## Data for this exercise:

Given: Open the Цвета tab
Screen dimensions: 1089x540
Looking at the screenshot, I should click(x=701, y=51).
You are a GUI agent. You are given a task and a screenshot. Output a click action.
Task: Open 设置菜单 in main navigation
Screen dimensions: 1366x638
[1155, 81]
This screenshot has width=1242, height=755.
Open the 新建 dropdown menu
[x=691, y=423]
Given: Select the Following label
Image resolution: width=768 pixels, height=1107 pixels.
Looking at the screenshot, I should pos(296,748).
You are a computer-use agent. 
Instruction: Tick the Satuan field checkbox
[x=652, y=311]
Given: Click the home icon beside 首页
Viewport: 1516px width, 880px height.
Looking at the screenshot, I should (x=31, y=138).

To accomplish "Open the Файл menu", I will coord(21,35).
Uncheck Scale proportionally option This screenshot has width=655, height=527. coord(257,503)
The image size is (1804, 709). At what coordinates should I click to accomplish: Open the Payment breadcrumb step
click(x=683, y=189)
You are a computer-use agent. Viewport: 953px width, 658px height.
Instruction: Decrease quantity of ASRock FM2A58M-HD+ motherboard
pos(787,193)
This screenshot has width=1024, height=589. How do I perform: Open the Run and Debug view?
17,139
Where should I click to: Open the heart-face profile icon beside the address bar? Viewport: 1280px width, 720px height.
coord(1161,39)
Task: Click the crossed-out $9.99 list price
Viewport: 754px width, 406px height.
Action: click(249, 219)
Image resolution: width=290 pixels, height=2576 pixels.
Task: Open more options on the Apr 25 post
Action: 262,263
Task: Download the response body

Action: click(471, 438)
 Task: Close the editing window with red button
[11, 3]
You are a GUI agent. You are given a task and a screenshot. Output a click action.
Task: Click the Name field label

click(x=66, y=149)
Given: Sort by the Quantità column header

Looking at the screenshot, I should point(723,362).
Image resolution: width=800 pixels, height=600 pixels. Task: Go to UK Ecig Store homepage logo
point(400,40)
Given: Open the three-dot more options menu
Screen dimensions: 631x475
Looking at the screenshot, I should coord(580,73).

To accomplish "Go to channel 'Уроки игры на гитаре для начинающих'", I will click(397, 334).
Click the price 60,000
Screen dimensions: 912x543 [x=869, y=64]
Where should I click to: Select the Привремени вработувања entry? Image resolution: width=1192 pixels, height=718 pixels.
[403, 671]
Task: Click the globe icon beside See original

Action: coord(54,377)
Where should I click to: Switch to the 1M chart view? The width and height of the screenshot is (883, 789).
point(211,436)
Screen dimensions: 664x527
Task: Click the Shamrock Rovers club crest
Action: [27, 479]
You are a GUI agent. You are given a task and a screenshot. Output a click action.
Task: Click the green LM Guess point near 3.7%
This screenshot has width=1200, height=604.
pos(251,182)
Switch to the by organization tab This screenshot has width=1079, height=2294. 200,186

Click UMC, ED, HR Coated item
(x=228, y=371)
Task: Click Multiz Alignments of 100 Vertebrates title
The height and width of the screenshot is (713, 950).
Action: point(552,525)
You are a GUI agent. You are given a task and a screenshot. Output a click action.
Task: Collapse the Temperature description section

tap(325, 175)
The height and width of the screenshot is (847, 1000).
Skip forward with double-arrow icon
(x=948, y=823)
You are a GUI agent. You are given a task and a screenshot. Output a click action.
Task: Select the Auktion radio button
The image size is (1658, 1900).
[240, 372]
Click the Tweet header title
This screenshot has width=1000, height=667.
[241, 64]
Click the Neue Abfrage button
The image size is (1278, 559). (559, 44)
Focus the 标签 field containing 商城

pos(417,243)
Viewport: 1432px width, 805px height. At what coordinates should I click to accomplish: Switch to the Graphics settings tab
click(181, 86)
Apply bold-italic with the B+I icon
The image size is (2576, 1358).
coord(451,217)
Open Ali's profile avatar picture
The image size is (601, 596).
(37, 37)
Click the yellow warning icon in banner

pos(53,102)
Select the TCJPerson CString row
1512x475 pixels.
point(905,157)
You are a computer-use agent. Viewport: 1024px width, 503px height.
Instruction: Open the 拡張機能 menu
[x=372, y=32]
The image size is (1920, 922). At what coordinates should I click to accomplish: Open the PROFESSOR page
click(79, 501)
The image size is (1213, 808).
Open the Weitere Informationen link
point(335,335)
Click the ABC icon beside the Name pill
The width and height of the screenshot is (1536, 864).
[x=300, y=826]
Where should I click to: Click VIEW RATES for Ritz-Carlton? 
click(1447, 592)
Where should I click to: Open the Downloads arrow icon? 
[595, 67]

## Work order:
Return, unchanged, the run of lines above that opens with the line containing "This screenshot has width=1242, height=755." and closes with the line containing "Uncheck Scale proportionally". Include both.

## Written solution:
This screenshot has width=1242, height=755.
Open the 新建 dropdown menu
[x=691, y=423]
Given: Select the Following label
Image resolution: width=768 pixels, height=1107 pixels.
Looking at the screenshot, I should pos(296,748).
You are a computer-use agent. 
Instruction: Tick the Satuan field checkbox
[x=652, y=311]
Given: Click the home icon beside 首页
Viewport: 1516px width, 880px height.
Looking at the screenshot, I should (x=31, y=138).

To accomplish "Open the Файл menu", I will coord(21,35).
Uncheck Scale proportionally option This screenshot has width=655, height=527. coord(257,503)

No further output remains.